July 2, 2012 — The pharmaceutical company Roche will pay $18 million to two women who developed ulcerative colitis, a type of inflammatory bowel disease, after using the acne drug Accutane. The disease causes lifelong pain and debilitation. The jury spent six hours deliberating, and decided to award Kathleen Rossitto and Riley Wilkinson $9 million each. The jury found that their injuries could have been avoided if Roche had adequately warned about the possible risk of ulcerative colitis.
This is the sixth jury trial that Roche has lost in New Jersey. Juries in the previous five trials also decided that Roche should pay millions of dollars in compensation to the victims of Accutane injuries. About 7,000 more cases are currently awaiting settlement or trial in courts in New Jersey and throughout the United States.
Accutane has been on the U.S. market since 1982, but it was withdrawn in 2009 amid safety concerns. Approximately 16 million people have used it to reduce acne, but several studies have linked the drug to serious side effects. One study published in the American Journal of Gastroenterology in September 2010 found a link between isotretinoin (the active drug in Accutane) and a higher risk of inflammatory bowel disease. The study also found that people who were exposed to higher amounts of isotretinoin had a higher risk of the bowel disease.
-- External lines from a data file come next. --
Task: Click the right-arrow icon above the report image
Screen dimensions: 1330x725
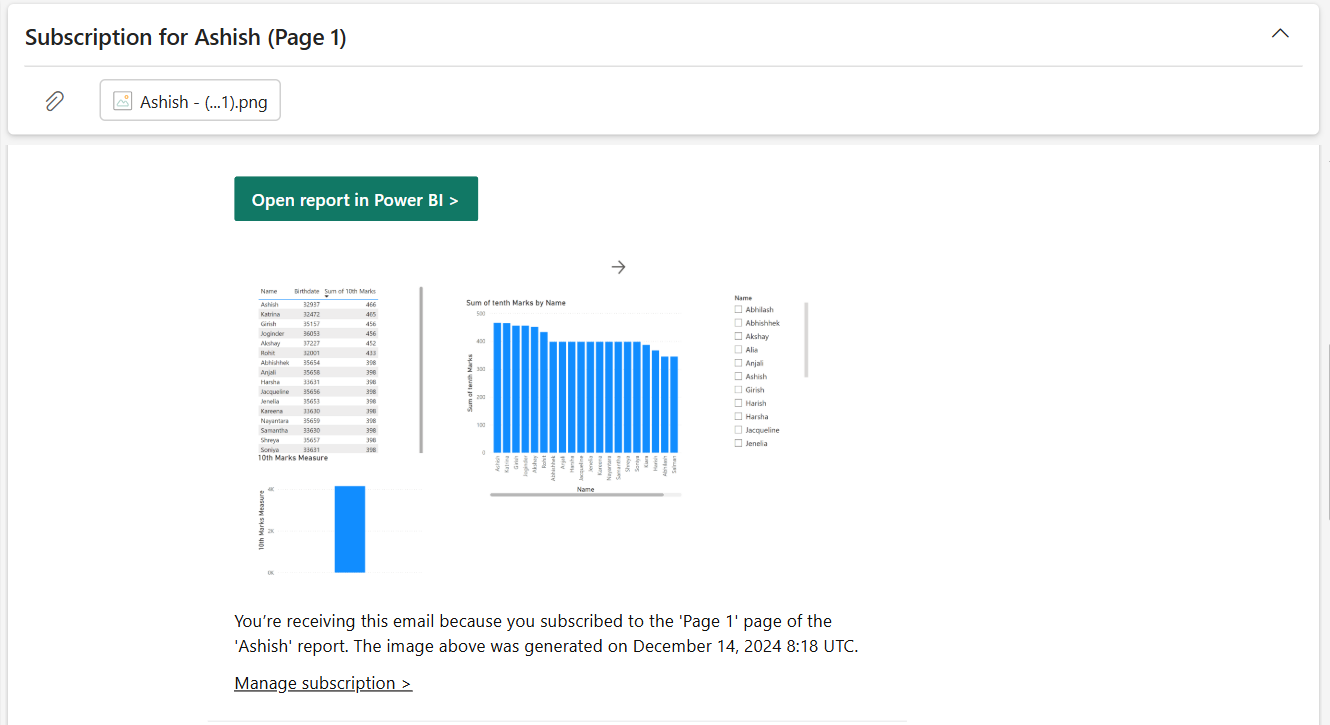Action: [618, 266]
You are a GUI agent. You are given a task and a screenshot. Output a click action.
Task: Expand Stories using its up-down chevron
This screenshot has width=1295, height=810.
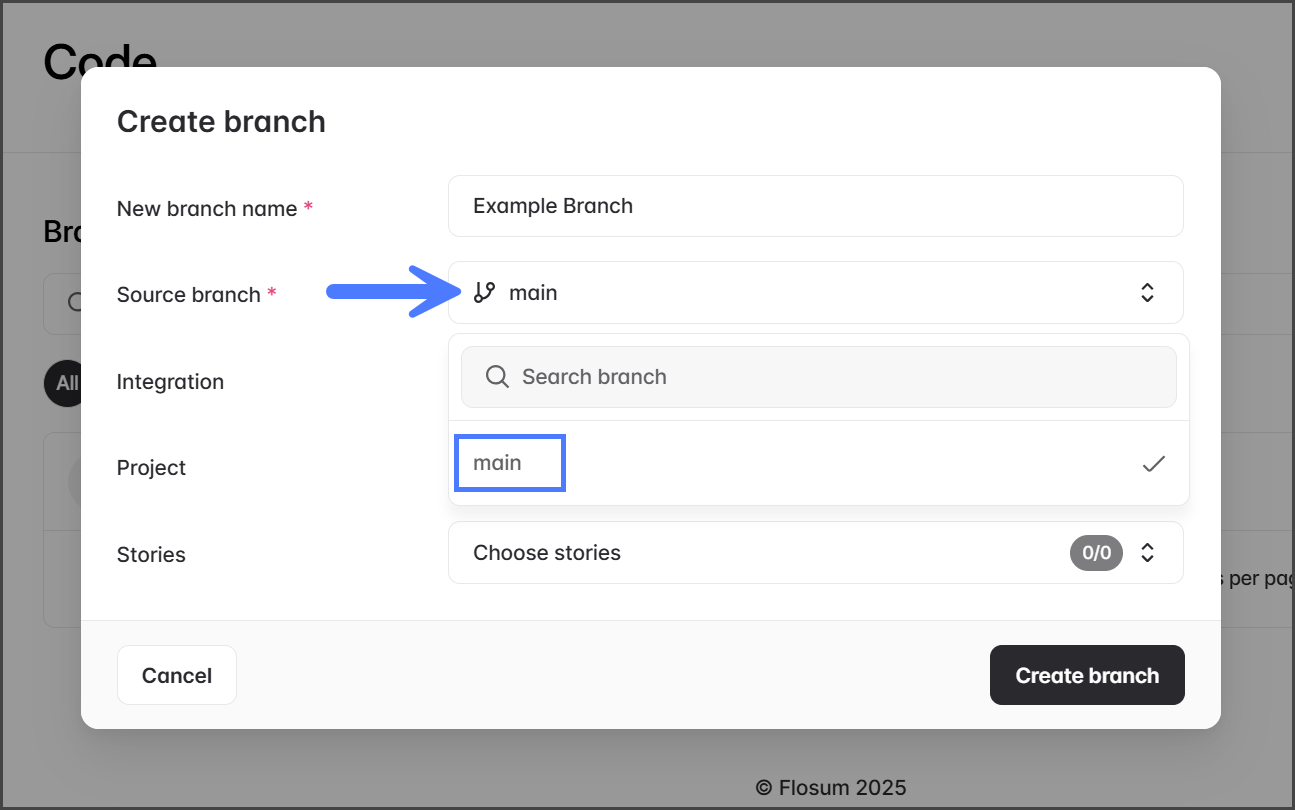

Roche decided to withdraw Accutane from the market after facing numerous Accutane lawsuits. Juries awarded injured people millions of dollars in damages in each of these cases.
Roche has consistently appealed each decision, and in some cases the appeals court has overturned the decision and ruled in Roche’s favor. Appeals courts have overturned a $25.1 million judgement and a $7 million judgement. Of the 13 Accutane lawsuits that have gone to trial, Roche has lost nine of the cases.
The company continues to assert that Accutane does not cause ulcerative colitis. In a statement that the company emailed to a Bloomberg reporter, Roche officials said that
“The company believes that the evidence at trial demonstrated that Accutane did not cause this disease and that Roche acted appropriately in providing information to the medical, scientific, and regulatory communities.”
Last week, regulators in Europe found that Roche had failed to follow up on 80,000 reports of safety issues with its drugs, many of which are marketed in the United States. The European investigators found that Roche systematically ignored potential safety issues, failed to inform health authorities about potential safety issues, and never evaluated thousands of reports that could have been serious adverse events.